The conservation charity, headed by dedicated conservationist Damian Aspinall – son of founder John Aspinall – has returned more than 80 western lowland gorillas to their forests of Congo and Gabon.

He is responsible for not only rescuing and rehabilitating orphaned gorillas in Africa but also protecting more than one million acres of wilderness, where they have successfully habituated gorillas born at the wild animal parks in Kent.

Mr Aspinall, Chairman of The Aspinall Foundation said: ‘Habituating captive born animals back into the wild is vitally important, and it’s what we at The Aspinall Foundation are dedicated to achieving. 

‘It’s not just what we are doing with gorillas but because we protect the gorillas, we protect the whole forest and by protecting the whole forest, we protect the whole ecosystem. 

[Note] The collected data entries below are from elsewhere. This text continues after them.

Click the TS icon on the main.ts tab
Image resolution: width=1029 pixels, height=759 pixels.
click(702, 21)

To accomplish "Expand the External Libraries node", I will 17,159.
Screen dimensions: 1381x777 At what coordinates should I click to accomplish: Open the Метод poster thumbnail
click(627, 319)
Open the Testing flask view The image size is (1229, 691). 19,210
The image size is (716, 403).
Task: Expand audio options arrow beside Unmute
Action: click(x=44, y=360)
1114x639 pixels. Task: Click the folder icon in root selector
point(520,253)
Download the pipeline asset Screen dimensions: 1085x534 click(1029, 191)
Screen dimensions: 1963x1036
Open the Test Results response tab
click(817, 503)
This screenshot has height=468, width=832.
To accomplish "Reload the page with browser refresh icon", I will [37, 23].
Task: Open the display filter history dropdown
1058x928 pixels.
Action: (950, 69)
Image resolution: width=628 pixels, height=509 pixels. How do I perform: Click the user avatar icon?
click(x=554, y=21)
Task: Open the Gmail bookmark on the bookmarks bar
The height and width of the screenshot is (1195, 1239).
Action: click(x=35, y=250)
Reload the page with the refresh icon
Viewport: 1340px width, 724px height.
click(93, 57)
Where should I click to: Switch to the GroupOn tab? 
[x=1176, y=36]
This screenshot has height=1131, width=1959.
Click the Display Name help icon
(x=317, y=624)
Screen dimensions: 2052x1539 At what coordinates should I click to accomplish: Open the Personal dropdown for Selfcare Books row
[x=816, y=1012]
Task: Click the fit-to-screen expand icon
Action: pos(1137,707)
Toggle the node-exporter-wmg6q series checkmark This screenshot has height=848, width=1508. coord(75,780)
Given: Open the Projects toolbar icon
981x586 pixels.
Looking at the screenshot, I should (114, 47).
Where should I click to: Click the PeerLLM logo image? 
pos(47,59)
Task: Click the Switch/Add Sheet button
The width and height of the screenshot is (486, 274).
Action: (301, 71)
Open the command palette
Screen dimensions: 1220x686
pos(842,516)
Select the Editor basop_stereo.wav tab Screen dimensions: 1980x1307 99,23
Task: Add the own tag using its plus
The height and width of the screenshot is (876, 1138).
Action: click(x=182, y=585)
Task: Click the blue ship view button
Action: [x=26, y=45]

‘So, doing one incredibly difficult thing – introducing gorillas back into the wild, has a knock-on effect, so it’s vitally important.’

The proud parents are said to be taking to the role well as the zoo combats the potential extinction of the apes 

Western lowland gorillas are critically endangered in the wild. Estimates range from 50,000 to 150,000 individuals remaining; but the true figure is very difficult to gauge.

It is estimated that if the number of western lowland gorilla continues to decline at the present rate the species may be extinct by 2020.